The book frames body image as a societal and historical construct. An overview relates how body ideals differ across time and culture, from the medieval Chinese practice of foot-binding to the unapologetic corporeality of Rubens and the dramatic hourglass figure popularized by the Gibson girl. Lankford also traces how social upheaval in the 1920s and 1960s led to more androgynous fashions. The current emphasis on physical fitness has also altered the shared cultural ideal. Media-saturated contemporary culture is appropriately characterized, as "in industrialized cultures, body images, including perceptions of overall physical appearance, is probably the most important component of an adolescent’s global self-esteem" (p. 12-13).
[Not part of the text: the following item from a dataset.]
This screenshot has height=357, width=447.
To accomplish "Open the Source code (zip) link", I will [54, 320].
While Lankford admits it is difficult to determine the role that constant exposure to ideal body types plays in the development of self-esteem, he does demonstrate that most Americans are confronted with thousands of media-created body images on a daily basis. Testimony about manipulated media images is provided from Kate Winslet and America Ferrera, actresses who have spoken out against airbrushing and other common commercial image alteration techniques.
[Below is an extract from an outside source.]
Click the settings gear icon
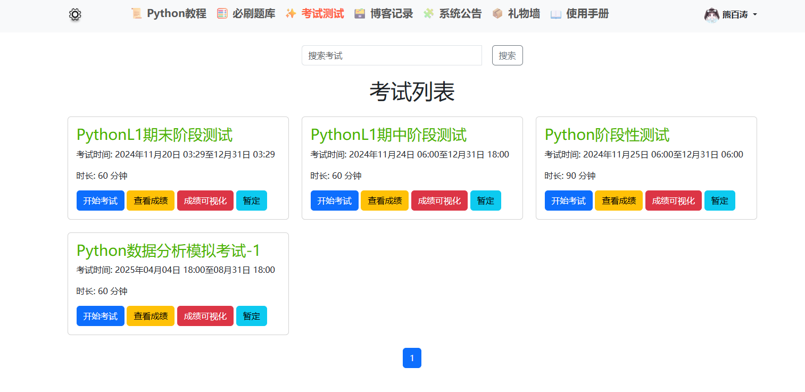The image size is (805, 392). pyautogui.click(x=75, y=15)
Since models tend to weigh 23 percent less than the average woman (p. 59), the dissonance between the ideals and the reality can produce eating and exercise disorders, particularly as advertisers play on teens’ and tweens’ insecurities in order to market products that purport to make them feel more attractive. Calvin Klein’s 1981 campaign featuring Brooke Shields is also presented as pioneering in its confusing conflation of sex, young people, and advertising. Most conversations of body image are gender-specific, so it is refreshing to see the disproportionate dimensions of G.I. Joe dolls quantified here as being as unrealistically disproportionate as those of Barbies and to see the Marlboro Man demonized for promoting unrealistic aesthetic ideals alongside the more traditional scapegoat, beauty pageants.

But the volume is not limited to a discussion of body dysmorphic disorders nor intended as a practical primer for improving body image. It also includes a discussion of body modification practices, beginning with counterculture techniques, such as tattoos, piercing, and body modification. The chapter on decoration also covers plastic and reconstructive surgeries, collagen and Botox injections, and liposuction. The implicit conceptualization of body modification as an attempt at altering image is interesting.

The text is supplemented with discussion questions for each chapter, an appendix with organizational contact information, and an excellent bibliography for further reading on the subject in the form of books, periodicals, and websites. Endnotes link to source material from citation throughout. Recommended for school libraries.